Steve Wildstrom is veteran technology reporter, writer, and analyst based in the Washington, D.C. area. He created and wrote BusinessWeek’s Technology & You column for 15 years. Since leaving BusinessWeek in the fall of 2009, he has written his own blog, Wildstrom on Tech and has contributed to corporate blogs, including those of Cisco and AMD and also consults for major technology companies.

5 thoughts on “Windows Phone Bids for iPhone and Android Apps”

  1. With MS these days, I find it important to remember that there’s the strategy, and then there’s the execution.

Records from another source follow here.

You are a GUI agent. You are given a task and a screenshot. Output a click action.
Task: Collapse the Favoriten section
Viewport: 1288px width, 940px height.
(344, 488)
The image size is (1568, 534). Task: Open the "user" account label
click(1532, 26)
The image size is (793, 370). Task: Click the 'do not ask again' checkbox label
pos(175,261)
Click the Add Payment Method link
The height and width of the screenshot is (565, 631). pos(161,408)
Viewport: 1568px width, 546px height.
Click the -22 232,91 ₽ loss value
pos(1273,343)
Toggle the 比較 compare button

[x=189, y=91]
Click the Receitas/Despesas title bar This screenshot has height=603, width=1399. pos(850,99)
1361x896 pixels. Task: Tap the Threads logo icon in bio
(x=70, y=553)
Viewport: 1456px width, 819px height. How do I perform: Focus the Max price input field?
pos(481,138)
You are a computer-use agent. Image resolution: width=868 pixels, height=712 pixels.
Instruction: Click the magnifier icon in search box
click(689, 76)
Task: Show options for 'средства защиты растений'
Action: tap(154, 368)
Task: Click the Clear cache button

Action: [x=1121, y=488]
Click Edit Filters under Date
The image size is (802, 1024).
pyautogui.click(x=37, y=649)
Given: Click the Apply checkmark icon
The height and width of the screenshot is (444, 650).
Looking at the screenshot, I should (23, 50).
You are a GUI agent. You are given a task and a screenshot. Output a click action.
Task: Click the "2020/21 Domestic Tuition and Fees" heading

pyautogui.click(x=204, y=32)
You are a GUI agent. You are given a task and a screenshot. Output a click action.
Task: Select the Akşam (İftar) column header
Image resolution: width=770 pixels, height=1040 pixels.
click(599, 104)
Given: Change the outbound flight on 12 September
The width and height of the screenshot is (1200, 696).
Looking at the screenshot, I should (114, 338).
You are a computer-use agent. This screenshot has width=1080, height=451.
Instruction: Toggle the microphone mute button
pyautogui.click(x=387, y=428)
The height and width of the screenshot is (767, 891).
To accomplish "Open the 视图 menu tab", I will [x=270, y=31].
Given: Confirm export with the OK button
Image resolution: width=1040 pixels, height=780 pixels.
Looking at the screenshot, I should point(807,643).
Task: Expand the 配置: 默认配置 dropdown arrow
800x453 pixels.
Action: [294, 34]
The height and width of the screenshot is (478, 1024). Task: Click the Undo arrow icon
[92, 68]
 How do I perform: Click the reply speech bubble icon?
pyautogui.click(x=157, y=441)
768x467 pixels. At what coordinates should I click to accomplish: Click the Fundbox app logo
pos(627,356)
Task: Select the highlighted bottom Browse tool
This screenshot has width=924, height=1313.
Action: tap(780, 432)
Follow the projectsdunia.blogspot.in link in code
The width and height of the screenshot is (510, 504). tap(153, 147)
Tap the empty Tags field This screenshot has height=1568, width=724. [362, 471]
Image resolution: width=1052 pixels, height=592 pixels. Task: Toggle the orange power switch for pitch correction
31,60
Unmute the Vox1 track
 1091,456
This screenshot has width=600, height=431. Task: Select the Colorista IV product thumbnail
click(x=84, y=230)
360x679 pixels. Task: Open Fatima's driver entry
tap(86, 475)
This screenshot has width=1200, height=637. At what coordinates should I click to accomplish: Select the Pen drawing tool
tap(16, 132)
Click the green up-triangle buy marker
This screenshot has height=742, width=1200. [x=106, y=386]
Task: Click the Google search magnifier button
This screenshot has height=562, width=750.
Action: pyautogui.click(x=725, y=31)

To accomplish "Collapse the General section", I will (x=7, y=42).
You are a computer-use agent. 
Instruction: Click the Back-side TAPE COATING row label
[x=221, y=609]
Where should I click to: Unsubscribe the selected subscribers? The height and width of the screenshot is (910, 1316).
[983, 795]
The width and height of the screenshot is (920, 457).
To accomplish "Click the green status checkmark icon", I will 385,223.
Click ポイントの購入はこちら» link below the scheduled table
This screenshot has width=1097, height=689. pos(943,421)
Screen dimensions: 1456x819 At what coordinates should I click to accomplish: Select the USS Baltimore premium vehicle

    On the strategy side, getting apps for Windows Mobile is vital. Whatever the figures say, many important apps are still missing, a lot of the available apps are crap – if that: many smack of scams – , plus there’s the absence of all the Google apps. That’s only one leg for a mobile platform though, you also need good devices (MS have that covered for the low+mid range, but the high end ?), a good OS (I think WinMobile is good not great, easy but lacking some stuff I’m used to on Android), branding + distribution (which are probably OK).
    Getting apps (especially if they’re only halfbaked recompiles) removes an issue, it doesn’t create motivation. It isn’t doing much for BlackBerry nor Amazon’s Fire phone…

    On the execution side, we’ll need to see 1- how many apps do get ported and 2- if they work well.
    Devs still need to port their apps (apparently there *is* a way to sideload unported Android apps provided they don’t use unavailable APIs, but I don’t think that’ll go mainstream). Devs need to.. not be Google ^^, not require unavailable APIs, think the effort worth it, and keep their support over time. Not an automatic decision.
    Then the apps do need to not only be there, but work well too: aside from the basic look&feel and reliability challenges, the Android apps are basically wrapped in a quasi-VM, that’s potentially resource- and battery- intensive. iOS ones are recompiled so end up more “Windows-native”.

    I’ve been wondering for a while if AOSP-Android isn’t becoming the mp3 of apps: a format that runs anywhere (realizing Java’s old promise), on many types of devices (from watches to desktops) and ecosystems. Aside from the host of “AOSP+” ecosystems (mostly in China + Amazon), non-Android ecosystems can run Android apps too:WinMobile, WinDesktop, MacOS, Linuxes, BlackBerry, even Tizen… iOS is the only major one missing. A pity GMS aren’t in there.